Soal yang Diberikan A: Tuliskan ulang kata demi kata bagian kisah Julaibib yang dibuka dengan kata-kata "Hadila.co.id—Julaibib, sebutannya. Hadir" dan ditutup dengan "atau menyalahkan takdir.".
Soal yang Diberikan B: Dalam kisah Julaibib, ke rumah siapa Sang Nabi mengajak Julaibib pada hari ketiga?
Soal yang Diberikan C: Terjemahkan kalimat dari kisah Julaibib ini ke dalam bahasa Inggris: "Julaibib berbinar menerima hidayah Islam; selalu berada di shaf terdepan dalam salat maupun jihad."
### Halaman
“Dia lebih dihajatkan langit meski tercibir di bumi.”
Hadila.co.id—Julaibib, sebutannya. Hadir ke dunia tanpa tahu siapa ayah-ibunya. Celakanya bagi masyarakat Yatsrib, tak bernasab adalah cacat kemasyarakatan yang tak terampunkan.
Julaibib pun tersisih; lengkap dengan wajah jelek, pendek, bungkuk, hitam, lusuh dan fakir. Namun jika Allah berkehendak menurunkan rahmat-Nya, tak satu makhluk pun bisa menghalangi. Julaibib berbinar menerima hidayah Islam; selalu berada di shaf terdepan dalam salat maupun jihad.
Meski hampir semua memperlakukannya seolah tiada, tidak begitu dengan Rasulullah Saw. Suatu hari Julaibib ditegur Rasulullah, ”Ya Julaibib, tidakkah engkau menikah?”
”Siapakah orang yang mau menikahkan putrinya denganku, ya Rasulullah?” jawab Julaibib seraya tersenyum, tanpa kesan menyesali diri atau menyalahkan takdir.
Hari berikutnya, Rasulullah menanyakan hal yang sama. Hingga 3 kali, pada 3 hari berturut-turut. Di hari ketiga, Sang Nabi mengajak Julaibib ke salah satu rumah seorang pemimpin Anshar.
######
### Daftar Hasil Ekstraksi
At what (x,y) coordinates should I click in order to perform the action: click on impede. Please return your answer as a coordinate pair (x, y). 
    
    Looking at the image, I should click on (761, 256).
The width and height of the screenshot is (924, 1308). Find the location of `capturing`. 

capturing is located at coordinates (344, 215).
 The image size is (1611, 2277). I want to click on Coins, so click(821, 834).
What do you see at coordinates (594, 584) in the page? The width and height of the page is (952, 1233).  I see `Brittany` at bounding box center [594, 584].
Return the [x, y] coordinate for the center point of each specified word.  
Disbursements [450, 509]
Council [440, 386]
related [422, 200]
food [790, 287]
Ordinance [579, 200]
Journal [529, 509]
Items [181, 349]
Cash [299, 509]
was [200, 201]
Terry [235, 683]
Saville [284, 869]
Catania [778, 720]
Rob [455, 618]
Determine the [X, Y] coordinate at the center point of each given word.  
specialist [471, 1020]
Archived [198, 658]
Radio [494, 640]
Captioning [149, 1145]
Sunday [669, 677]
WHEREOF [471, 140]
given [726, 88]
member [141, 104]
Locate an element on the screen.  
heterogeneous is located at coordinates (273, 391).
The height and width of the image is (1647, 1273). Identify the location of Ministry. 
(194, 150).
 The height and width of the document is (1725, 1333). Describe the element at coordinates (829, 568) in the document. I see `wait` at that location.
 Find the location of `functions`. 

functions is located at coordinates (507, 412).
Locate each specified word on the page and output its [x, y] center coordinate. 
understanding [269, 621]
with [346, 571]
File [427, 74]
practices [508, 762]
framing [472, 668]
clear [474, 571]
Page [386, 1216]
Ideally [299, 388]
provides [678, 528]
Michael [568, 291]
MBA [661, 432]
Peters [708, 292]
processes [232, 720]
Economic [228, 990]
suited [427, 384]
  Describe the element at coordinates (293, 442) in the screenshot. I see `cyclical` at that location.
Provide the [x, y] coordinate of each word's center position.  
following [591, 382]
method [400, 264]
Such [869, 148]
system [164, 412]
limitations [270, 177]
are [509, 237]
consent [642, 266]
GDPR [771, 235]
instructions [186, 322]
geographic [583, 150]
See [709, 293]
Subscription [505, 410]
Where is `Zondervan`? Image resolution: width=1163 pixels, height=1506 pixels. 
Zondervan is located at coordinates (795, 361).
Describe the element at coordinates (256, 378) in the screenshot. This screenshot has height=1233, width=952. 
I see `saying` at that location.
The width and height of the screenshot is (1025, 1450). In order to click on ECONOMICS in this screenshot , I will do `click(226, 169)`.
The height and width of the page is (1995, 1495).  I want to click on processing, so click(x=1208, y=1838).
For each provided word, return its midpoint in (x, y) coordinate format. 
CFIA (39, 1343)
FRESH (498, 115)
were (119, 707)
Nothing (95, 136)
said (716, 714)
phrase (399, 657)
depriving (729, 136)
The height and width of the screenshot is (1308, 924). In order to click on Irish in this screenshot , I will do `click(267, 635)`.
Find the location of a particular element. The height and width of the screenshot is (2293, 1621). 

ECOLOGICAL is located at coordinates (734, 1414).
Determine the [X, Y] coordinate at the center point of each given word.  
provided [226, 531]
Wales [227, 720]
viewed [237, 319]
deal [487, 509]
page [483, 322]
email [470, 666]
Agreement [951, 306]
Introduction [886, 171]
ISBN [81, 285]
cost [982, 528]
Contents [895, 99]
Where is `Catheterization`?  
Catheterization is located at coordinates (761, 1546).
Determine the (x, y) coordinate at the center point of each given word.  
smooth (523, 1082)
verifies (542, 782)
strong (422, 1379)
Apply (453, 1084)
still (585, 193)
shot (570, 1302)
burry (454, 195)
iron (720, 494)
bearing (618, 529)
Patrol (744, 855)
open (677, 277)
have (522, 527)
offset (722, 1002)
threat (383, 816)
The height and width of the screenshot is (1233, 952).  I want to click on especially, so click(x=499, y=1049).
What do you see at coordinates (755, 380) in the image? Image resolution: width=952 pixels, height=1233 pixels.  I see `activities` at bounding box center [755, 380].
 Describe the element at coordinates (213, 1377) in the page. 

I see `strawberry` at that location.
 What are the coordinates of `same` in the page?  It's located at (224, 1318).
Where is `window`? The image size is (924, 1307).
######
Jawaban Lengkap A:
Hadila.co.id—Julaibib, sebutannya. Hadir ke dunia tanpa tahu siapa ayah-ibunya. Celakanya bagi masyarakat Yatsrib, tak bernasab adalah cacat kemasyarakatan yang tak terampunkan.
Julaibib pun tersisih; lengkap dengan wajah jelek, pendek, bungkuk, hitam, lusuh dan fakir. Namun jika Allah berkehendak menurunkan rahmat-Nya, tak satu makhluk pun bisa menghalangi. Julaibib berbinar menerima hidayah Islam; selalu berada di shaf terdepan dalam salat maupun jihad.
Meski hampir semua memperlakukannya seolah tiada, tidak begitu dengan Rasulullah Saw. Suatu hari Julaibib ditegur Rasulullah, ”Ya Julaibib, tidakkah engkau menikah?”
”Siapakah orang yang mau menikahkan putrinya denganku, ya Rasulullah?” jawab Julaibib seraya tersenyum, tanpa kesan menyesali diri atau menyalahkan takdir.

Jawaban Lengkap B: Ke salah satu rumah seorang pemimpin Anshar.

Jawaban Lengkap C: Julaibib beamed upon receiving the guidance of Islam; always in the front row in both prayer and jihad.